• **Short task**:
Locate every line below that contains the word "accomplish", matching its case exactly, and copy each of those lines in full.

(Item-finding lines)

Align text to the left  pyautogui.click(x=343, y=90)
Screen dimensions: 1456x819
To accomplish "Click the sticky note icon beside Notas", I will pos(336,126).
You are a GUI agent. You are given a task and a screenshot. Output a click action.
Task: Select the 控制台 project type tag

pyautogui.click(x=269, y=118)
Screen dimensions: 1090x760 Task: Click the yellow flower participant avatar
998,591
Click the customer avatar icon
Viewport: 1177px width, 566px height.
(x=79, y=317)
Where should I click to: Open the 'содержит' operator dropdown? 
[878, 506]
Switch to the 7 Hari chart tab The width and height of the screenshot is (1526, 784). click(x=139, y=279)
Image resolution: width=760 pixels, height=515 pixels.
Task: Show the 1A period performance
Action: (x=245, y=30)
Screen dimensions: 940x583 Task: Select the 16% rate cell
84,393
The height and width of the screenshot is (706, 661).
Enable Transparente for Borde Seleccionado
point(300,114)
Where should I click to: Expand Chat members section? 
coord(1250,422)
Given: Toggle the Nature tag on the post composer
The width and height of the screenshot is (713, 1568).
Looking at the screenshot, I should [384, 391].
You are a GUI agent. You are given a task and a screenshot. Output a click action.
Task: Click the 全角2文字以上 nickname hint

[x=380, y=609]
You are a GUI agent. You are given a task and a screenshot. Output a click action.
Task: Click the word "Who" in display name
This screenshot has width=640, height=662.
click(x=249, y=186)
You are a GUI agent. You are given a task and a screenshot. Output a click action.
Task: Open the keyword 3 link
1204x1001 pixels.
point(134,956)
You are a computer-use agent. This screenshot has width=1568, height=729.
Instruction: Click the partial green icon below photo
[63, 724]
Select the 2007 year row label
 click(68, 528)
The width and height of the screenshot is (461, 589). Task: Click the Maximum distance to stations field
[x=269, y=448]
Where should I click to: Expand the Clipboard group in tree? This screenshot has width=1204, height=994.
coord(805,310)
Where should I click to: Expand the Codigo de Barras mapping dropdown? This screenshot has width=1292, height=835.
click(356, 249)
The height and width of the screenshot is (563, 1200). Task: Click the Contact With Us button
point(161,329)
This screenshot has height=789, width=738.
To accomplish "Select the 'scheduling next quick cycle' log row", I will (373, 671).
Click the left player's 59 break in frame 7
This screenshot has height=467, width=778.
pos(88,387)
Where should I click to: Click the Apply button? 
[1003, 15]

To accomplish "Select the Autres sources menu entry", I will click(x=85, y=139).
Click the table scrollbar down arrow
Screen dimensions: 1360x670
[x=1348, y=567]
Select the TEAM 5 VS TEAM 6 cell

• **Task solution**:
To accomplish "Click the sticky note icon beside Notas", I will pos(336,126).
To accomplish "Select the 'scheduling next quick cycle' log row", I will (373, 671).
To accomplish "Select the Autres sources menu entry", I will click(x=85, y=139).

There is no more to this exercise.